Friday, April 12, 2013

The worst advice we give to girls



“Be nice.”

“Be patient.”

“You catch more bees/flies with honey than with salt/vinegar.”

I’m still getting this advice from well-meaning women in my life. Let me tell you something. This advice isn’t useful and doesn’t help. In fact, it only serves to exacerbate the feeling that my problem is in a black hole being ignored.

I’m having serious problems right now related to my home, damages, my insurance company, and the public adjuster company that I hired to help me resolve the issues. I will get into the details later once it is all over – because believe me, I have plenty to say. But this is the issue that prompted this post and that’s all you need to know.

Being a woman in American society is a liability in many ways. Women are meant to be nice, patient, kind, compassionate, and above all, not get angry. Because that’s not ladylike, feminine, appropriate.

I call bullshit.

When companies or individuals are ignoring you after you’ve paid for a service, or not doing their jobs, or just being mean/inappropriate/ineffective for the situation, being nice and patient doesn’t resolve the problem.

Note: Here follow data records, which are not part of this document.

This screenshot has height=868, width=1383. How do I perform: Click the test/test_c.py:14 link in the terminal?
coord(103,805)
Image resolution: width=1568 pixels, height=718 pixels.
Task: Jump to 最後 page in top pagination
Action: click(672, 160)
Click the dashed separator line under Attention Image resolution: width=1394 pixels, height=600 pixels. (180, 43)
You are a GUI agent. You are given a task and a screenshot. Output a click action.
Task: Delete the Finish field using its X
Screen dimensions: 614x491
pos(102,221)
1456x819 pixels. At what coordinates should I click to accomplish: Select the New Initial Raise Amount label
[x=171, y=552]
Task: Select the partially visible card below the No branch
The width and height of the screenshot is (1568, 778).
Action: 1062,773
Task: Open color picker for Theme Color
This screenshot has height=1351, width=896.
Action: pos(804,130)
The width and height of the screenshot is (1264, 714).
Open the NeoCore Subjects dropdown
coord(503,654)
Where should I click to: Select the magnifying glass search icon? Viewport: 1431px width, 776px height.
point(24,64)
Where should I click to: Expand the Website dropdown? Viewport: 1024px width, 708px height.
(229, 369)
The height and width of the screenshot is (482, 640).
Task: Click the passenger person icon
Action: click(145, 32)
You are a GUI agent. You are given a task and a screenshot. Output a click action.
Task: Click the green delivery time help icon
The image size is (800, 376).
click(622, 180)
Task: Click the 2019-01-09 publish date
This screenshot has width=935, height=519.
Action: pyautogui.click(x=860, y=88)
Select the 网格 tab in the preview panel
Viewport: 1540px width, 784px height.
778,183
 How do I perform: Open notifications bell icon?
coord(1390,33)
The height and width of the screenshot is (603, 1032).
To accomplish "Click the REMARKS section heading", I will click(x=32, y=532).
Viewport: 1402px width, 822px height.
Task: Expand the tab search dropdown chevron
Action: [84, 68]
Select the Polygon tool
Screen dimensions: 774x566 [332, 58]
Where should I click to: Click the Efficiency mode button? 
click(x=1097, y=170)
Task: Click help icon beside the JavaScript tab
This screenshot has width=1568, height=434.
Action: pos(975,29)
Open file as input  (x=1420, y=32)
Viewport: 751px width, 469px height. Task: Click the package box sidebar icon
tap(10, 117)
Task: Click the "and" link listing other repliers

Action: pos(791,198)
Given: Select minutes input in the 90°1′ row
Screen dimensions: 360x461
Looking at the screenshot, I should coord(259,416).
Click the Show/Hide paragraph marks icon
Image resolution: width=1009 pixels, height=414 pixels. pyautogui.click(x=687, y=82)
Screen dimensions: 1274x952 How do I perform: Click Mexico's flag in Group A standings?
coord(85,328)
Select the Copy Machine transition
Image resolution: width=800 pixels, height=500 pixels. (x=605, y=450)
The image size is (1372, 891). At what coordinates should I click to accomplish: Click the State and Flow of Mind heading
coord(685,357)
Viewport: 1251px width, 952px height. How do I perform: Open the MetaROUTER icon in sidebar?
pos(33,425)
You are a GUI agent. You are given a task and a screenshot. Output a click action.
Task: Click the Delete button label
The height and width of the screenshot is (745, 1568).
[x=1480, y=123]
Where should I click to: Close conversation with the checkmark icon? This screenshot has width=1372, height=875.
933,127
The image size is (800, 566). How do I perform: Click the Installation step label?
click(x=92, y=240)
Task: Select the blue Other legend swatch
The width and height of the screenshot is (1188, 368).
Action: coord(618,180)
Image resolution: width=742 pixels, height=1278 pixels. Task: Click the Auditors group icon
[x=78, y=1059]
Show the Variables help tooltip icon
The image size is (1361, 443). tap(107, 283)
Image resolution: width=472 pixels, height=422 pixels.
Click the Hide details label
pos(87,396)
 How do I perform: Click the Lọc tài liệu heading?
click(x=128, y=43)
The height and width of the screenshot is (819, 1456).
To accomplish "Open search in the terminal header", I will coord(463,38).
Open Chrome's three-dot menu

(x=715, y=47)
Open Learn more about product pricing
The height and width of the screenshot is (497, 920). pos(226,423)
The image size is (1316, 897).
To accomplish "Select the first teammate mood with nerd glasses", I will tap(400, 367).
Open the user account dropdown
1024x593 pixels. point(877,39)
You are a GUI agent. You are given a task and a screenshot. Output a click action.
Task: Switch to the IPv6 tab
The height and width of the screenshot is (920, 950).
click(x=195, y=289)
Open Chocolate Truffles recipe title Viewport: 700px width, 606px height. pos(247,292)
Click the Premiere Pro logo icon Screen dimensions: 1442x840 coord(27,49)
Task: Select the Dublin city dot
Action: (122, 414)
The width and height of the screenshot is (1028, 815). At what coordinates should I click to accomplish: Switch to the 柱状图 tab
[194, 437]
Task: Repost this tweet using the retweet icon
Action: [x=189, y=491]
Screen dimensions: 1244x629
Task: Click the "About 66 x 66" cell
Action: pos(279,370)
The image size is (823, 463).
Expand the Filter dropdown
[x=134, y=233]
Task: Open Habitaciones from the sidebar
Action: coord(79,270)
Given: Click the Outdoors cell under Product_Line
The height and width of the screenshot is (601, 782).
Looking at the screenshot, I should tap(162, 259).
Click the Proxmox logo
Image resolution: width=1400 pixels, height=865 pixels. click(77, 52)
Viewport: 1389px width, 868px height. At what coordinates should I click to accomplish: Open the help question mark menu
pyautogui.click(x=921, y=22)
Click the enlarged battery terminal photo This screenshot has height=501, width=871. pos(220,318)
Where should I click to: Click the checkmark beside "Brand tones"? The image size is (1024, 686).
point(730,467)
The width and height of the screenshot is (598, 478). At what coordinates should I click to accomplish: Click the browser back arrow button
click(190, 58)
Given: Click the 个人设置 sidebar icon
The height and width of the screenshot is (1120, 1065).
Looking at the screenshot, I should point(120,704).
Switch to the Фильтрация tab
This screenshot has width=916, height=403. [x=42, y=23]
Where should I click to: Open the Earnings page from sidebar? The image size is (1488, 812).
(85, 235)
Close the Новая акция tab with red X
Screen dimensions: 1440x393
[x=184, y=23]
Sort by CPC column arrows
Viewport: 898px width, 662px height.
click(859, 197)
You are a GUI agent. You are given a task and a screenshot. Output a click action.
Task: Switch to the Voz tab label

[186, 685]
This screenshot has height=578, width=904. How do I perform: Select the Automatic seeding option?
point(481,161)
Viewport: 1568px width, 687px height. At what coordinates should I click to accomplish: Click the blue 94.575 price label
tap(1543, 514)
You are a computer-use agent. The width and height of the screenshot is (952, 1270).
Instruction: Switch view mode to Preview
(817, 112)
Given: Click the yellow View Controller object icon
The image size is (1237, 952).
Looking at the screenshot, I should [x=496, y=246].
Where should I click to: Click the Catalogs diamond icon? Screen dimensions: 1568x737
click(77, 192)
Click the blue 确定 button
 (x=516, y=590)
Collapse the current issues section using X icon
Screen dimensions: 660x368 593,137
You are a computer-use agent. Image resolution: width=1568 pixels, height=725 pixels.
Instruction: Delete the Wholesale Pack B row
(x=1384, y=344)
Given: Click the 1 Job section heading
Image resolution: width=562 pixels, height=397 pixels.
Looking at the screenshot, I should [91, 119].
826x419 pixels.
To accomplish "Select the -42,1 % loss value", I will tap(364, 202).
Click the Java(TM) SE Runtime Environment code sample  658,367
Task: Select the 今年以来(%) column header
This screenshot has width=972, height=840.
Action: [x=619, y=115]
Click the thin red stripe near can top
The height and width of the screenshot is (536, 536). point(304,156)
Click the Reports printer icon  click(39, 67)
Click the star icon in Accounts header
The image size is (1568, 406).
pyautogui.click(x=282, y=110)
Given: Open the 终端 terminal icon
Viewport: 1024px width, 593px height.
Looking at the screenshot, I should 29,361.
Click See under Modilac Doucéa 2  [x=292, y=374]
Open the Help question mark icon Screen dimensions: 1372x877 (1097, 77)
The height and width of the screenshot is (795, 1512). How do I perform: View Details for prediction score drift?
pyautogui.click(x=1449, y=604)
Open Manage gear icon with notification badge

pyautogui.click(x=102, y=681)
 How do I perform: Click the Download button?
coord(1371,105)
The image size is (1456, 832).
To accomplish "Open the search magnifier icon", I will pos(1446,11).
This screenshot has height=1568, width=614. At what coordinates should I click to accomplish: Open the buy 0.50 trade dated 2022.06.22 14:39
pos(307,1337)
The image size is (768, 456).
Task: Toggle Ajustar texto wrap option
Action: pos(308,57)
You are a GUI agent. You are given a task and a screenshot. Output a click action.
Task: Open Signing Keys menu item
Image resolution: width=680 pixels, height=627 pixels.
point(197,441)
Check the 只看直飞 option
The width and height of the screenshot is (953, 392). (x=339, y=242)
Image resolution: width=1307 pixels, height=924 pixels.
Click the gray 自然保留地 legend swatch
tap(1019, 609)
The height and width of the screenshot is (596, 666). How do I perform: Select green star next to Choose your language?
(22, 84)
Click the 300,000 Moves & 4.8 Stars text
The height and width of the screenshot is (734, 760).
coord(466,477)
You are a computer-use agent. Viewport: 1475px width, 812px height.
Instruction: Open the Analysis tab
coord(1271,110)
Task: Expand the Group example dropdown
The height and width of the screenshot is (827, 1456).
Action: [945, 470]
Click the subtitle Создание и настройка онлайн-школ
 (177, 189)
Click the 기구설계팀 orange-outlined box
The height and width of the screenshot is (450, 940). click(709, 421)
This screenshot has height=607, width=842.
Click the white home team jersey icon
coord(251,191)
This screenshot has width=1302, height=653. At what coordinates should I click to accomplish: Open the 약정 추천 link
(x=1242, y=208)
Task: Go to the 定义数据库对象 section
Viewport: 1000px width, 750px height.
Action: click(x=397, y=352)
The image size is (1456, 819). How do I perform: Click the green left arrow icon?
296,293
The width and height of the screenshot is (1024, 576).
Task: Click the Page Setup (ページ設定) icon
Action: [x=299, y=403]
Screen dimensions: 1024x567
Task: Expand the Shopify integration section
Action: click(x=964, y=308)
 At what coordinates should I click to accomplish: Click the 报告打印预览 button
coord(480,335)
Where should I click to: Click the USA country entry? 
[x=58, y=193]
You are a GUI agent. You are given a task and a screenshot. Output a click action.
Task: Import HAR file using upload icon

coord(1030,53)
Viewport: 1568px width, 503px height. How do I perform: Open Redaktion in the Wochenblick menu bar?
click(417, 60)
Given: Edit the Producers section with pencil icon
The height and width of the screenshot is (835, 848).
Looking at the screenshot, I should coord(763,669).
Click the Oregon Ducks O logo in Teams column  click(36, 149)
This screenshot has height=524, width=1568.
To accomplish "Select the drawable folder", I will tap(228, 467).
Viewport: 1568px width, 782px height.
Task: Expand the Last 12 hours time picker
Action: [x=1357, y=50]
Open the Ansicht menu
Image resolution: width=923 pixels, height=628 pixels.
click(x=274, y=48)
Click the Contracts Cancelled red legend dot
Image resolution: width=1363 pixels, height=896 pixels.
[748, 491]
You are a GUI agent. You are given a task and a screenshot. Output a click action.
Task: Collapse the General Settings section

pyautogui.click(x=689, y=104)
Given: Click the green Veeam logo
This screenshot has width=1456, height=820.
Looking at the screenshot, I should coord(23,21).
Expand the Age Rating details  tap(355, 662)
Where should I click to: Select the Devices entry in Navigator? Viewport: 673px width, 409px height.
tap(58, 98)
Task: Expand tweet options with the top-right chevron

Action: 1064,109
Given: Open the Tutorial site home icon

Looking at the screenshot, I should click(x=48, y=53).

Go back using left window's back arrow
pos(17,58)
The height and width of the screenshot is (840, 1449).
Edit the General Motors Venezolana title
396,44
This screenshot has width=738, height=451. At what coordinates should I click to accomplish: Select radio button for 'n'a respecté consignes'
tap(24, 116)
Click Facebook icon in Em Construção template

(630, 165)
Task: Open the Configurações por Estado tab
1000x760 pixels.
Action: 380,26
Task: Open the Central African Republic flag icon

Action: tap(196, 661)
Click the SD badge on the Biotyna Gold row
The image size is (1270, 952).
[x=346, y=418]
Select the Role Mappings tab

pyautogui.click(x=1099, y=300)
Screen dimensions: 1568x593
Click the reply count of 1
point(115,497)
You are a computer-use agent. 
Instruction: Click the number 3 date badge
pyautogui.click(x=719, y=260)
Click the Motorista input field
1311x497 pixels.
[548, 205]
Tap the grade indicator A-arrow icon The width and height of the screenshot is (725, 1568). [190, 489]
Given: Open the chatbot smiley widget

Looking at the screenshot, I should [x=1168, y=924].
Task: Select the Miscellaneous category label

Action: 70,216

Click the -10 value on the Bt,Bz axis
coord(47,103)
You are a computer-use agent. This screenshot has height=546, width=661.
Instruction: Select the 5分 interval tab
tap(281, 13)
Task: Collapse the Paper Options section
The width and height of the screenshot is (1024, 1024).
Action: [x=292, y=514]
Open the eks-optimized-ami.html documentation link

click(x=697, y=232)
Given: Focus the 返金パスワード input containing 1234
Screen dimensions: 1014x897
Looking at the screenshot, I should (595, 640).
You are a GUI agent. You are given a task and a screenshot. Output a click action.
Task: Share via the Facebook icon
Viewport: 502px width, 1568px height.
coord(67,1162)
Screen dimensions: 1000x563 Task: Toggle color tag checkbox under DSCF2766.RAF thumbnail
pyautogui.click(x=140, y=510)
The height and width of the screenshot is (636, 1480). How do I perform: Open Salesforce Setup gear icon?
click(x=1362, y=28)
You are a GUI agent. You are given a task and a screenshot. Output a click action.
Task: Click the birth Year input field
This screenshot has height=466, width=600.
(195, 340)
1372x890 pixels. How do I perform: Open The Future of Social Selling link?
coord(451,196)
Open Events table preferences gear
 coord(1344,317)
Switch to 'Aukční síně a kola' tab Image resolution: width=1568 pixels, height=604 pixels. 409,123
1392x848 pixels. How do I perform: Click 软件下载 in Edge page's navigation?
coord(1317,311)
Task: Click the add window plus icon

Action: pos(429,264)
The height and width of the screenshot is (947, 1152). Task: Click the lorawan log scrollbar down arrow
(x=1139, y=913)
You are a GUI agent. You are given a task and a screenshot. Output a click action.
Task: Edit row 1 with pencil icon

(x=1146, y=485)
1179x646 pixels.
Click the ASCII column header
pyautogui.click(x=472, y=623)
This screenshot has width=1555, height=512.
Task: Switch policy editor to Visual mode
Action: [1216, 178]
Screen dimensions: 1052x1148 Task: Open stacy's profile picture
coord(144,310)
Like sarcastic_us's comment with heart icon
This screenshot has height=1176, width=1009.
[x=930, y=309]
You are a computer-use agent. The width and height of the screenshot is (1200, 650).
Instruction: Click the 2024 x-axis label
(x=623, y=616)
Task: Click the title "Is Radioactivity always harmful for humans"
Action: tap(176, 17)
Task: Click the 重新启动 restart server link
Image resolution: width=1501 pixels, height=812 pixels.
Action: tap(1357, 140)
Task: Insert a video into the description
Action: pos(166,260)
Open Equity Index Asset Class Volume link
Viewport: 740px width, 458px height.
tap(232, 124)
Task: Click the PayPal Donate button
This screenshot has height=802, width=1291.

When we tell young girls, young women, and even 40-something women to be “nice,” “patient,” and “don’t get so upset,” what we are really saying is “don’t stand up for yourself” and “don’t fight.”

Again, I call bullshit.

Anyone who has known me since my 20s knows that my temper is now in admirable control and I don’t often get angry. Yoga and meditation helped a lot with that self-improvement. And I do consider that an extraordinary feat of self-improvement. Being nice, patient, compassionate, and all of those other “positive” qualities have helped me to develop into a better friend, better daughter, better girlfriend/life partner, better teacher. But so has my anger and sense of righteousness; my ability to stand up for myself, negotiate and argue on my own behalf. And yet, we don’t value these “negative” aspects of being human – especially in women.

Rejecting these qualities in women is wrong.

Advising against these qualities in women is detrimental.

Being angry all the time is counterproductive, trust me on that. But never getting angry? Never hearing that it is ok, appropriate, and acceptable to get angry when the situation calls for it, to advocate vigorously for ourselves? Talk about telling girls to avoid a necessary life skill that is, indeed, more important than cooking, looking pretty, and being peacemakers.

This advice and the impulse that causes women to express such advice to girls and other women is toxic, detrimental, and needs to stop.

The most consistent advocates for getting angry and defending myself when the situation warrants it are men.

Ladies, we should take a cue from the men in our lives and learn to embrace the necessity and value of anger and verbal/written self-defense instead of telling each other and the young women in our lives to calm down, be patient, and be nice. That only works for doormats.

And we are not doormats. We are women. Women with value in all of our emotional and intellectual complexity. Women who aren’t “over-reacting” or “being hysterical” when we are justifiably upset.  Women who are still women with value even when we get mad and stand up for ourselves.

So let’s stop advising each other to be doormats.